The headline fee is rarely the real fee. Swedish high-street banks—Handelsbanken, SEB, Swedbank, Nordea—typically charge a flat SEK 150–250 per SWIFT wire, but layer a 2.5–4.5% exchange rate markup on top, plus a USD 15–30 correspondent bank deduction. On a SEK 10,000 transfer, that combination commonly costs SEK 400–650 in total, even when the visible fee reads "SEK 150." Always benchmark the offered SEK/UAH rate against the mid-market rate (visible on XE or Google Finance) and compute the implied spread. A 3% markup on SEK 20,000 is SEK 600—four times the typical flat fee from a digital alternative.
Wise, Remitly, Revolut, and WorldRemit consistently undercut Swedish banks by 3–8% on the all-in cost. Wise charges roughly 0.45–0.75% as a transparent fee and uses the mid-market rate directly; on SEK 10,000, that yields a total cost near SEK 60–90 versus SEK 400+ at a traditional bank. Remitly's "Economy" tier prices similarly for SEK→UAH, while Revolut Premium customers get fee-free transfers up to SEK 50,000/month at interbank rates. WorldRemit competes most aggressively on bank deposit and mobile wallet payouts. The structural reason: digital providers run on local payment rails (Bankgirot in, NBU SEP out) rather than SWIFT correspondent chains, eliminating the USD 15–30 intermediary deduction.
Instant delivery (under 60 seconds to 30 minutes) typically costs 0.4–0.9% more than economy. Ukraine's PrivatBank and Monobank together hold over 50% of retail deposits, and both support instant international wire credits via their mobile apps—meaning a Wise or Remitly transfer to a PrivatBank or Monobank account often arrives faster than a domestic Swedbank transfer within Sweden. Use instant for emergencies, contractor invoices with payment-on-receipt terms, or arbitrage on rate spikes. For predictable family support or non-urgent business payments, economy delivery (1–2 business days) saves the speed premium without practical downside.
Standard banking regulations apply for sending from Sweden to Ukraine. Swedish providers must comply with Finansinspektionen AML rules, requiring source-of-funds documentation typically for transfers above SEK 150,000 cumulatively per year, while the National Bank of Ukraine permits unlimited inbound transfers to individual accounts with no recipient-side withholding.

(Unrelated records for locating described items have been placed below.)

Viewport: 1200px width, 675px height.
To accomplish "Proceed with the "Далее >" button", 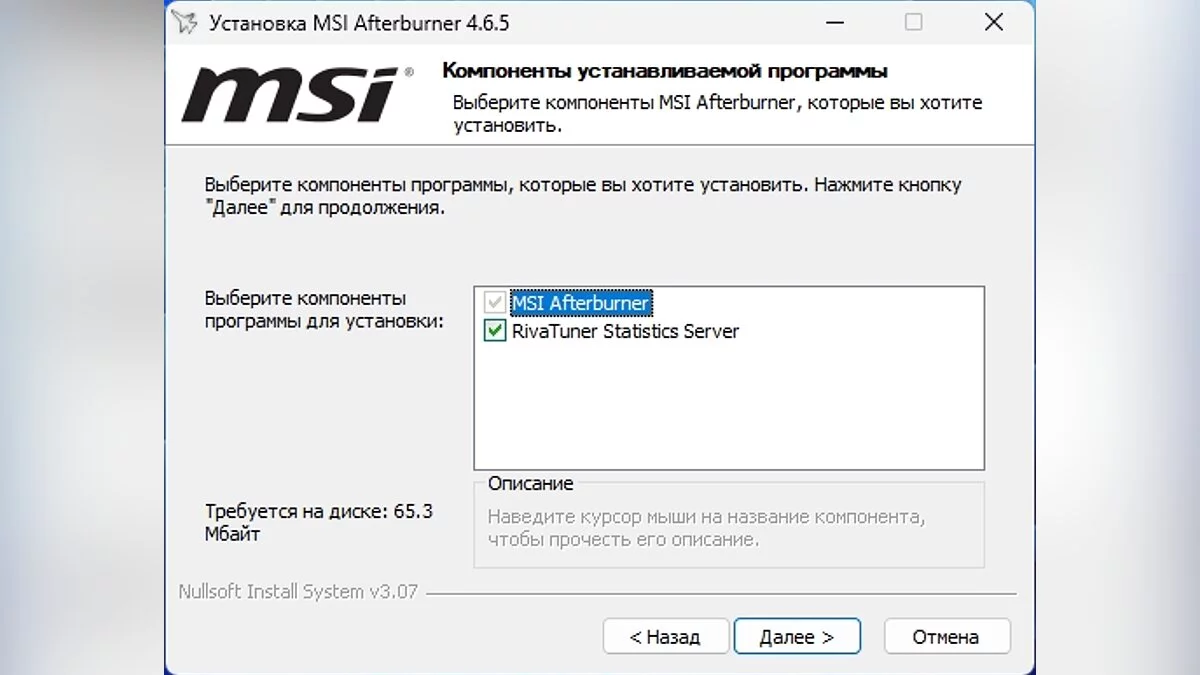I will [x=797, y=637].
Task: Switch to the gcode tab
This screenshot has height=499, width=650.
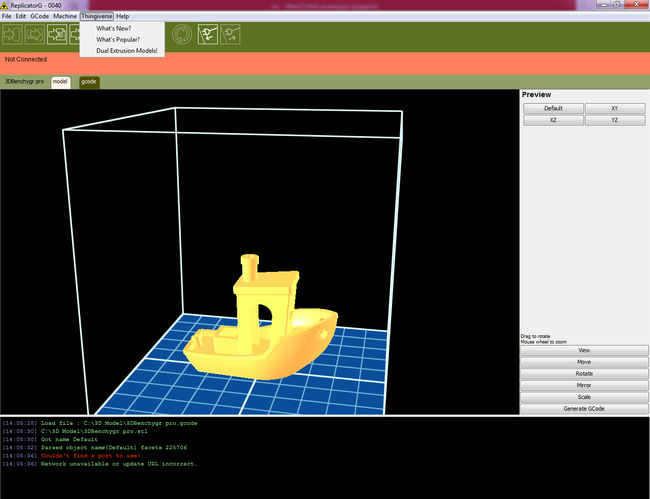Action: (x=88, y=81)
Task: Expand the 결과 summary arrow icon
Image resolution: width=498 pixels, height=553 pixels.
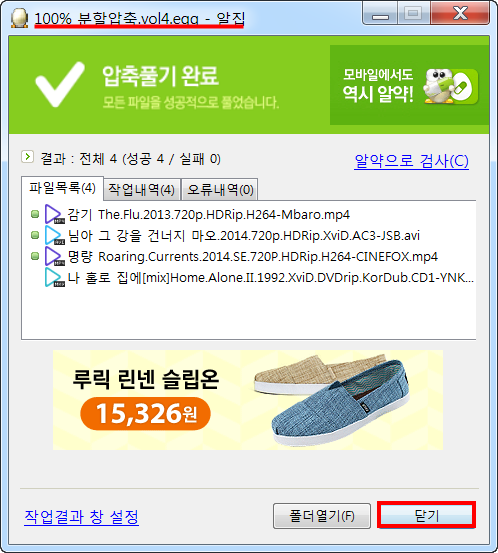Action: [x=27, y=157]
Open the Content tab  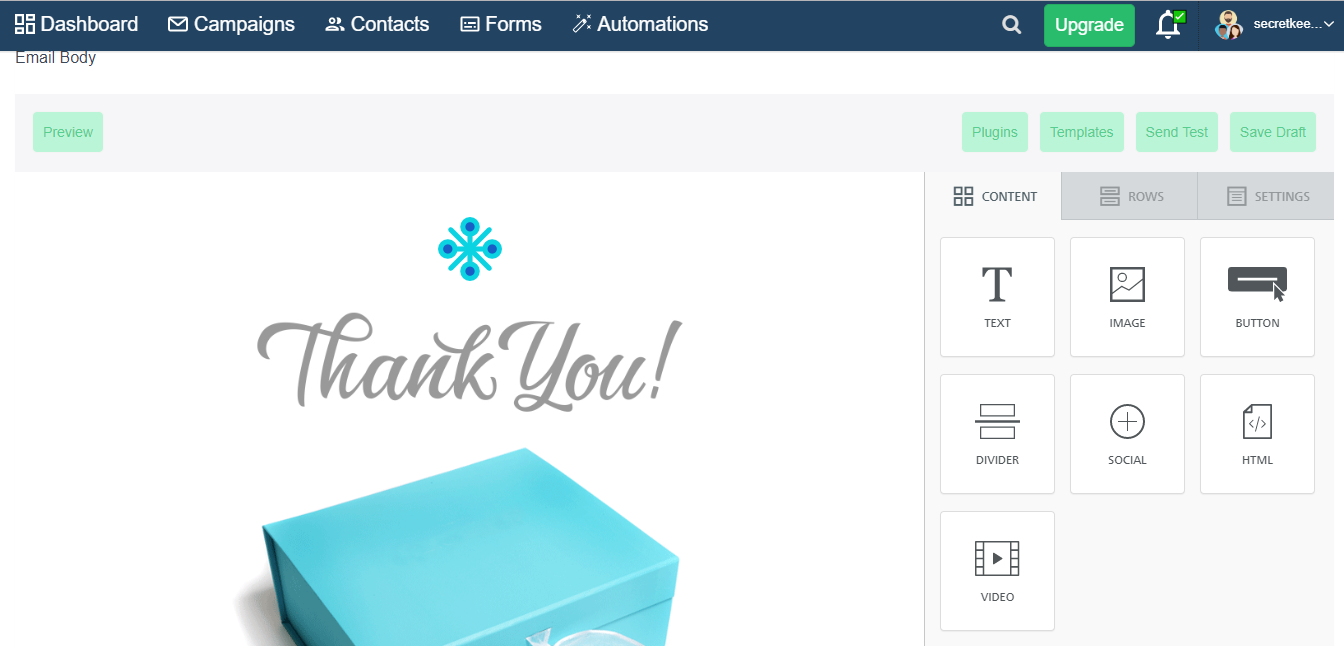pyautogui.click(x=994, y=196)
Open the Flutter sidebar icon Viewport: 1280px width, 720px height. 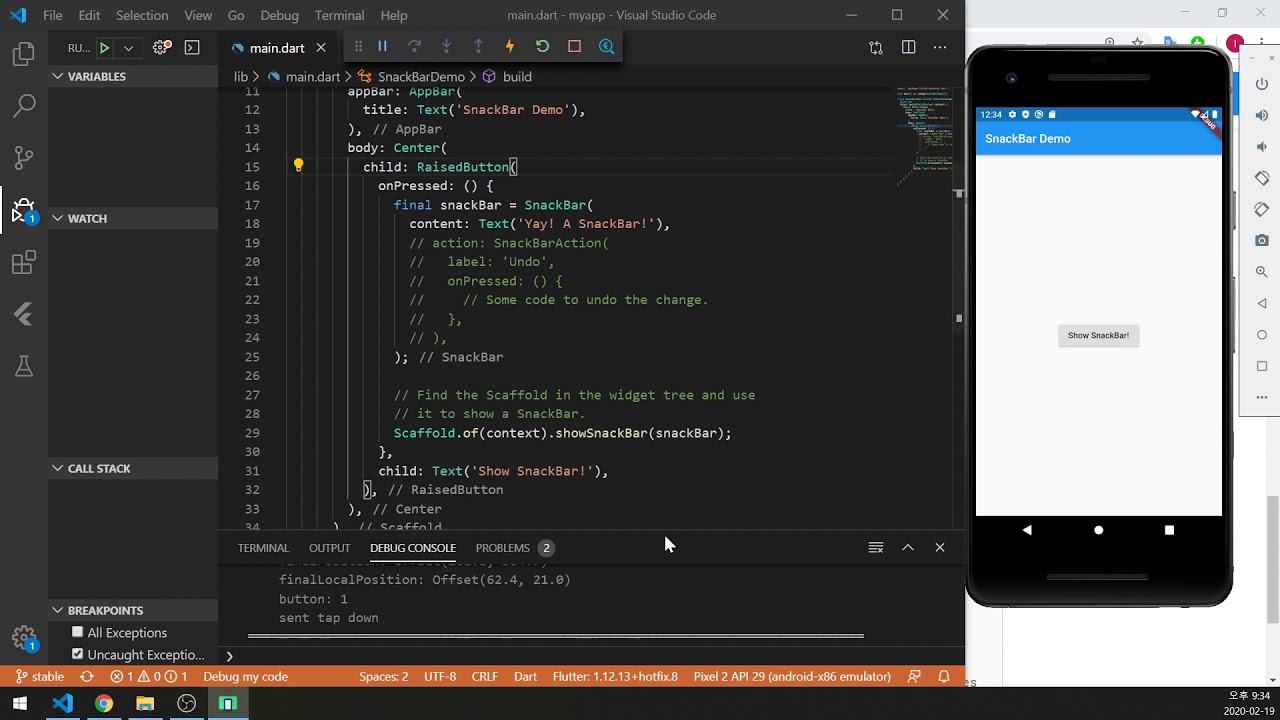[24, 315]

The two largest receiving banks in Ukraine are PrivatBank and Monobank, and most digital providers can deliver directly to accounts at these banks—usually with IBAN-format routing, which reduces failed-transfer rates to under 0.5%. Cash pickup via Western Union or MoneyGram remains available but typically prices 4–7% above bank-deposit alternatives.
SEK/UAH liquidity peaks Tuesday–Thursday between 09:00–15:00 CET, when both Stockholm and Kyiv interbank desks are active; spreads can widen 0.3–0.6% on Mondays and Fridays. Set rate alerts on Wise or Revolut at 2% above the 30-day moving average—triggering at these levels and front-loading 2–3 months of transfers historically captures an extra 1.5–3% versus monthly auto-transfers. For amounts above SEK 25,000, request a tiered quote: many providers reduce the percentage fee at SEK 50,000 and SEK 100,000 thresholds. Avoid weekend transfers; rates are locked at Friday's close, and any weekend FX movement accrues entirely to the provider.